From: Andrea Righi <arighi@nvidia.com>
To: Tejun Heo <tj@kernel.org>
Cc: linux-kernel@vger.kernel.org, sched-ext@lists.linux.dev,
void@manifault.com, changwoo@igalia.com, emil@etsalapatis.com
Subject: Re: [PATCH 23/34] sched_ext: Implement hierarchical bypass mode
Date: Fri, 6 Mar 2026 08:23:49 +0100 [thread overview]
Message-ID: <aaqBBQPy0QYnWJbn@gpd4> (raw)
In-Reply-To: <20260304220119.4095551-24-tj@kernel.org>
On Wed, Mar 04, 2026 at 12:01:08PM -1000, Tejun Heo wrote:
> When a sub-scheduler enters bypass mode, its tasks must be scheduled by an
> ancestor to guarantee forward progress. Tasks from bypassing descendants are
> queued in the bypass DSQs of the nearest non-bypassing ancestor, or the root
> scheduler if all ancestors are bypassing. This requires coordination between
> bypassing schedulers and their hosts.
>
> Add bypass_enq_target_dsq() to find the correct bypass DSQ by walking up the
> hierarchy until reaching a non-bypassing ancestor. When a sub-scheduler starts
> bypassing, all its runnable tasks are re-enqueued after scx_bypassing() is set,
> ensuring proper migration to ancestor bypass DSQs.
>
> Update scx_dispatch_sched() to handle hosting bypassed descendants. When a
> scheduler is not bypassing but has bypassing descendants, it must schedule both
> its own tasks and bypassed descendant tasks. A simple policy is implemented
> where every Nth dispatch attempt (SCX_BYPASS_HOST_NTH=2) consumes from the
> bypass DSQ. A fallback consumption is also added at the end of dispatch to
> ensure bypassed tasks make progress even when normal scheduling is idle.
>
> Update enable_bypass_dsp() and disable_bypass_dsp() to increment
> bypass_dsp_enable_depth on both the bypassing scheduler and its parent host,
> ensuring both can detect that bypass dispatch is active through
> bypass_dsp_enabled().
>
> Add SCX_EV_SUB_BYPASS_DISPATCH event counter to track scheduling of bypassed
> descendant tasks.
>
> Signed-off-by: Tejun Heo <tj@kernel.org>
> ---
> kernel/sched/ext.c | 97 ++++++++++++++++++++++++++++++++++---
> kernel/sched/ext_internal.h | 11 +++++
> 2 files changed, 101 insertions(+), 7 deletions(-)
>
> diff --git a/kernel/sched/ext.c b/kernel/sched/ext.c
> index 6b07d97b0af6..2a19df67a66c 100644
> --- a/kernel/sched/ext.c
> +++ b/kernel/sched/ext.c
> @@ -357,6 +357,27 @@ static struct scx_dispatch_q *bypass_dsq(struct scx_sched *sch, s32 cpu)

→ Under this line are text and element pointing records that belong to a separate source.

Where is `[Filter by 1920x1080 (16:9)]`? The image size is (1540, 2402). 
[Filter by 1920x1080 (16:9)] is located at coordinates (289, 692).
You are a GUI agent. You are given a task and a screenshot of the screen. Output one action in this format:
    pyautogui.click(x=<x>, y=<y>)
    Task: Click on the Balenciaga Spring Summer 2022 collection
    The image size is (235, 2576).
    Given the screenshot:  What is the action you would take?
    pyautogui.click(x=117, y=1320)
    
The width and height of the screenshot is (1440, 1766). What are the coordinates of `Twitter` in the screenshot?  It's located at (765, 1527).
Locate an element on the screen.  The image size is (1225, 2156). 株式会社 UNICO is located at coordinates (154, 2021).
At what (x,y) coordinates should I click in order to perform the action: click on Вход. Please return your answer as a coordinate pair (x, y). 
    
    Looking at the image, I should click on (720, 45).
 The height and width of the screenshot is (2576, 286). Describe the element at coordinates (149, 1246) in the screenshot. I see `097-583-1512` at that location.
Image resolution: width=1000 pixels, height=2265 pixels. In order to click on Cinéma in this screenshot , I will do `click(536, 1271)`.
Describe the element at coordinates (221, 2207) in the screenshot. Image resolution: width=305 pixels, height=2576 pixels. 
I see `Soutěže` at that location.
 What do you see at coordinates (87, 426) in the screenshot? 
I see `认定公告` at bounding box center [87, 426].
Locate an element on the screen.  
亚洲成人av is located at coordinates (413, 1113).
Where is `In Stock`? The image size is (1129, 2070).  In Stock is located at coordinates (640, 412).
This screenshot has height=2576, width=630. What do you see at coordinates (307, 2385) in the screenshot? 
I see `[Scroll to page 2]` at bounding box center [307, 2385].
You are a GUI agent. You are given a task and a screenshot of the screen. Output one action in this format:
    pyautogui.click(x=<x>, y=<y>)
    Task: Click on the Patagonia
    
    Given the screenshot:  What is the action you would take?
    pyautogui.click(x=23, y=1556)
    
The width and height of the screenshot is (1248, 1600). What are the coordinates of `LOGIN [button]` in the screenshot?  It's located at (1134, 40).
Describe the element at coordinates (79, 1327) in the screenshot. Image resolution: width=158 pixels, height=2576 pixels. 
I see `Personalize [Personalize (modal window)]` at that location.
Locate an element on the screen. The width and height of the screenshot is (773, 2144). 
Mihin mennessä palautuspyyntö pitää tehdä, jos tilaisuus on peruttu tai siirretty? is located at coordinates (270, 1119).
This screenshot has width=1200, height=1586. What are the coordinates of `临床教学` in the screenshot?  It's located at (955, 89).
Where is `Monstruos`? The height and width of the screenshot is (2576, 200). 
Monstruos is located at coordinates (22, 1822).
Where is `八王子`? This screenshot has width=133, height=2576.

> return &per_cpu_ptr(sch->pcpu, cpu)->bypass_dsq;
> }
>
> +static struct scx_dispatch_q *bypass_enq_target_dsq(struct scx_sched *sch, s32 cpu)
> +{
> +#ifdef CONFIG_EXT_SUB_SCHED
> + /*
> + * If @sch is a sub-sched which is bypassing, its tasks should go into
> + * the bypass DSQs of the nearest ancestor which is not bypassing. The
> + * not-bypassing ancestor is responsible for scheduling all tasks from
> + * bypassing sub-trees. If all ancestors including root are bypassing,
> + * @p should go to the root's bypass DSQs.
Another nit: no @p in scope, maybe we should use "all tasks" for clarity.
Thanks,
-Andrea
> + *
> + * Whenever a sched starts bypassing, all runnable tasks in its subtree
> + * are re-enqueued after scx_bypassing() is turned on, guaranteeing that
> + * all tasks are transferred to the right DSQs.
> + */
> + while (scx_parent(sch) && scx_bypassing(sch, cpu))
> + sch = scx_parent(sch);
> +#endif /* CONFIG_EXT_SUB_SCHED */
> +
> + return bypass_dsq(sch, cpu);
> +}
> +
> /**
> * bypass_dsp_enabled - Check if bypass dispatch path is enabled
> * @sch: scheduler to check
> @@ -1650,7 +1671,7 @@ static void do_enqueue_task(struct rq *rq, struct task_struct *p, u64 enq_flags,
> dsq = find_global_dsq(sch, p);
> goto enqueue;
> bypass:
> - dsq = bypass_dsq(sch, task_cpu(p));
> + dsq = bypass_enq_target_dsq(sch, task_cpu(p));
> goto enqueue;
>
> enqueue:
> @@ -2420,8 +2441,33 @@ static bool scx_dispatch_sched(struct scx_sched *sch, struct rq *rq,
> if (consume_global_dsq(sch, rq))
> return true;
>
> - if (bypass_dsp_enabled(sch) && scx_bypassing(sch, cpu))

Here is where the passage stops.